Top of PROVIDED DATA

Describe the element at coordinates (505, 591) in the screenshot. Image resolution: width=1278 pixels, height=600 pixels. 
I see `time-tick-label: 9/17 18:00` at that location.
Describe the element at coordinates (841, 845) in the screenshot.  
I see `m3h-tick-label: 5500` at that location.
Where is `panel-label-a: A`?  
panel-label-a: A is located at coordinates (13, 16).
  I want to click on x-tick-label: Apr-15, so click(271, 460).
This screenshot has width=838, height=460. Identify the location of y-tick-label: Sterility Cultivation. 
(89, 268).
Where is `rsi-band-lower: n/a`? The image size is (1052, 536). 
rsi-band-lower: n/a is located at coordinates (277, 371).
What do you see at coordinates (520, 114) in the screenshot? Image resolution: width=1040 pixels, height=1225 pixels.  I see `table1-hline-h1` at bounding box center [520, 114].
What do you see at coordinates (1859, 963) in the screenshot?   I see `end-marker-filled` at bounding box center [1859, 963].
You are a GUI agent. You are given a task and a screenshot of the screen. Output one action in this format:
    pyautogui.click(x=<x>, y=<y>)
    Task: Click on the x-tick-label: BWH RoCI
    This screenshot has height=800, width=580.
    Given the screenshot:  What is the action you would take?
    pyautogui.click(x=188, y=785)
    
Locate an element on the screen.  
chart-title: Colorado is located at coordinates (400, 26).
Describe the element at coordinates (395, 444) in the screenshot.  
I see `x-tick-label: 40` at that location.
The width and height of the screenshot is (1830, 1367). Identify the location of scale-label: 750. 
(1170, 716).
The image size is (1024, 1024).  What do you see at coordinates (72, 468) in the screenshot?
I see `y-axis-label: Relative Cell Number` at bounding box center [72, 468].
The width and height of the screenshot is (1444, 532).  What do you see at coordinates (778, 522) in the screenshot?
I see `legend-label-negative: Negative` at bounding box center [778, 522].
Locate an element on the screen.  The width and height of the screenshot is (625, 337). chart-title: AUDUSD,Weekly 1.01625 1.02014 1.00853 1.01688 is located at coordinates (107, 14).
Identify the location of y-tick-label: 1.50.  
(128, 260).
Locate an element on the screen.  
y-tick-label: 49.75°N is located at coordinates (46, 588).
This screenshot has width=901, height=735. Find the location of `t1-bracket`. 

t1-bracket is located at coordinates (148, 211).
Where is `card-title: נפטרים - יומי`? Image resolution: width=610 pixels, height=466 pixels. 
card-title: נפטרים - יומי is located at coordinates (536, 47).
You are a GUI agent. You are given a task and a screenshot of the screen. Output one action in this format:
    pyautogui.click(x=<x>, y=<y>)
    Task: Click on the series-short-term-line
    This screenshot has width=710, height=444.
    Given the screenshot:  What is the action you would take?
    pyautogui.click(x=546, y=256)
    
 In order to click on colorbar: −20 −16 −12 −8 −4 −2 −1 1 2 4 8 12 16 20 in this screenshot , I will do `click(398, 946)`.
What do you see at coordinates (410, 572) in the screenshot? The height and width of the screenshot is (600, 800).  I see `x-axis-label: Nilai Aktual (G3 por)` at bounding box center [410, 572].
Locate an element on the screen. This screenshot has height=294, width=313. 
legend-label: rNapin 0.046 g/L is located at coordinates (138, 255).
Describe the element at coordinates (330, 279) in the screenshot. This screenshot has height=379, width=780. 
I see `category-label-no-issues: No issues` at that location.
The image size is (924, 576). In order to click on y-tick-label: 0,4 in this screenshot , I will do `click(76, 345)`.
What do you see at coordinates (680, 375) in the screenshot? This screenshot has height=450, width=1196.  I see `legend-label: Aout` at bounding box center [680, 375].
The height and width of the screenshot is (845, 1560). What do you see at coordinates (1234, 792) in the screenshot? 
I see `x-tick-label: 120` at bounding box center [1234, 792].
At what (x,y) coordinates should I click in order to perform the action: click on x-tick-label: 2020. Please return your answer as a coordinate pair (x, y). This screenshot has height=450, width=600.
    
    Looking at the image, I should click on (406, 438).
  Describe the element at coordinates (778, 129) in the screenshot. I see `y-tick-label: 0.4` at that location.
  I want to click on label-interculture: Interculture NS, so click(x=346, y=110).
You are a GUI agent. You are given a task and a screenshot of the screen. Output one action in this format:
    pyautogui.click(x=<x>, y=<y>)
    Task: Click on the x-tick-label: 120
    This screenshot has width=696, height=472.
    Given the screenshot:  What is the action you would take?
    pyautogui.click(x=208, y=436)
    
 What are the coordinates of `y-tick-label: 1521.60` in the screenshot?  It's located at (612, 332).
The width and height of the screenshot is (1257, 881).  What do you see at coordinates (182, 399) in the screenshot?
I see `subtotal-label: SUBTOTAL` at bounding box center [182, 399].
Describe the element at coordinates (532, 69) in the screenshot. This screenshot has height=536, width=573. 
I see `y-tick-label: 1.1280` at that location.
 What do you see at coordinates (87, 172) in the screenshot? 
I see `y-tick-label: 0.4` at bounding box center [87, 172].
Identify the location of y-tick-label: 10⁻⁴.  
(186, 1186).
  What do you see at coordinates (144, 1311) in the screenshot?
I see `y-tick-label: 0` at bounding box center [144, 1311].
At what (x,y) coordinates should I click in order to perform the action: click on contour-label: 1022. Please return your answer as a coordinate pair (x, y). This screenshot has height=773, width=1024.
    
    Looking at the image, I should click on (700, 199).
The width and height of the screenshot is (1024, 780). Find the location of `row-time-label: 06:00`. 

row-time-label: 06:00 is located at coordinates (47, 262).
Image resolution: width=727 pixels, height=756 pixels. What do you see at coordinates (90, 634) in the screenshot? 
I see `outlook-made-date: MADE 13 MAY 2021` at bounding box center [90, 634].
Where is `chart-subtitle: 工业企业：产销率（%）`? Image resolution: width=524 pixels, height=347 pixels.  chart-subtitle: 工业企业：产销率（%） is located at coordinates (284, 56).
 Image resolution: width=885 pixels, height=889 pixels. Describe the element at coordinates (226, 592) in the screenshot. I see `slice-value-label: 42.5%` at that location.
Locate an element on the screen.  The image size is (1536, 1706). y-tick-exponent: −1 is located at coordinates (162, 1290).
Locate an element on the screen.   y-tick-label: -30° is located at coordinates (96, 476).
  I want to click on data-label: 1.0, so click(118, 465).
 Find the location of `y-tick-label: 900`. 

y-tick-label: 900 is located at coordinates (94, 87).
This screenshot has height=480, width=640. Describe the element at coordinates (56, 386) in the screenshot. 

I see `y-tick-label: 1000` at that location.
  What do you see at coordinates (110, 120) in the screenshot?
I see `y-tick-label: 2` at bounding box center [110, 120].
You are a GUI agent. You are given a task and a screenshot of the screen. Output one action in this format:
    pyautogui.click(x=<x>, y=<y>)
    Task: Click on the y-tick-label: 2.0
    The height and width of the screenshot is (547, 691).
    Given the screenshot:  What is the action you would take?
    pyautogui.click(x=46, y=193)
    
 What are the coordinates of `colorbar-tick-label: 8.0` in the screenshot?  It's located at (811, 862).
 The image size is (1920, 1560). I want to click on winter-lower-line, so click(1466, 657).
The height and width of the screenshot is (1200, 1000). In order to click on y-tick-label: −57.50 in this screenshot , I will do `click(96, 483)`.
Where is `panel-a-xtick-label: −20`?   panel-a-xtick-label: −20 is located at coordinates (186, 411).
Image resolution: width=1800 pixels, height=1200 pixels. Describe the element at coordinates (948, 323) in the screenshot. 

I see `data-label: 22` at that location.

Bottom of PROVIDED DATA

* _WORK TO BE COMPLETED_
How many lines of the data contain the string "Describe"? Case counts, so match capitalization exactly, and give only the number.

* _REPLY TO THE EXERCISE_
9